> On Sep 8, 2022, at 9:05 AM, Mike Larkin <mlar...@nested.page> wrote:
> 
> On Thu, Sep 08, 2022 at 08:32:27AM -0500, Scott Cheloha wrote:
>> On Tue, Sep 06, 2022 at 03:30:44AM -0700, Mike Larkin wrote:
>>> On Sun, Sep 04, 2022 at 02:50:10PM +1000, Jonathan Gray wrote:
>>>> On Sat, Sep 03, 2022 at 05:33:01PM -0500, Scott Cheloha wrote:
>>>>> On Sat, Sep 03, 2022 at 10:37:31PM +1000, Jonathan Gray wrote:
>>>>>> On Sat, Sep 03, 2022 at 06:52:20AM -0500, Scott Cheloha wrote:
>>>>>>>> On Sep 3, 2022, at 02:22, Jonathan Gray <j...@jsg.id.au> wrote:
>>>>>>>> 
>>>>>>>> ???On Fri, Sep 02, 2022 at 06:00:25PM -0500, Scott Cheloha wrote:
>>>>>>>>> dv@ suggested coming to the list to request testing for the pvclock(4)

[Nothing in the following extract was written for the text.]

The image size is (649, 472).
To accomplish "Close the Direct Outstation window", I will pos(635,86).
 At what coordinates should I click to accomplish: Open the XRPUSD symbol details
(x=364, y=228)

>>>>>>>>> driver.  Attached is a patch that corrects several bugs.  Most of
>>>>>>>>> these changes will only matter in the non-TSC_STABLE case on a
>>>>>>>>> multiprocessor VM.
>>>>>>>>> 
>>>>>>>>> Ideally, nothing should break.
>>>>>>>>> 
>>>>>>>>> - pvclock yields a 64-bit value.  The BSD timecounter layer can only
>>>>>>>>> use the lower 32 bits, but internally we need to track the full
>>>>>>>>> 64-bit value to allow comparisons with the full value in the
>>>>>>>>> non-TSC_STABLE case.  So make pvclock_lastcount a 64-bit quantity.
>>>>>>>>> 
>>>>>>>>> - In pvclock_get_timecount(), move rdtsc() up into the lockless read
>>>>>>>>> loop to get a more accurate timestamp.
>>>>>>>>> 
>>>>>>>>> - In pvclock_get_timecount(), use rdtsc_lfence(), not rdtsc().
>>>>>>>>> 
>>>>>>>>> - In pvclock_get_timecount(), check that our TSC value doesn't predate
>>>>>>>>> ti->ti_tsc_timestamp, otherwise we will produce an enormous value.
>>>>>>>>> 
>>>>>>>>> - In pvclock_get_timecount(), update pvclock_lastcount in the
>>>>>>>>> non-TSC_STABLE case with more care.  On amd64 we can do this with an
>>>>>>>>> atomic_cas_ulong(9) loop because u_long is 64 bits.  On i386 we need
>>>>>>>>> to introduce a mutex to protect our comparison and read/write.
>>>>>>>> 
>>>>>>>> i386 has cmpxchg8b, no need to disable interrupts
>>>>>>>> the ifdefs seem excessive
>>>>>>> 
>>>>>>> How do I make use of CMPXCHG8B on i386
>>>>>>> in this context?
>>>>>>> 
>>>>>>> atomic_cas_ulong(9) is a 32-bit CAS on
>>>>>>> i386.
>>>>>> 
>>>>>> static inline uint64_t
>>>>>> atomic_cas_64(volatile uint64_t *p, uint64_t o, uint64_t n)
>>>>>> {
>>>>>>  return __sync_val_compare_and_swap(p, o, n);
>>>>>> }
>>>>>> 
>>>>>> Or md atomic.h files could have an equivalent.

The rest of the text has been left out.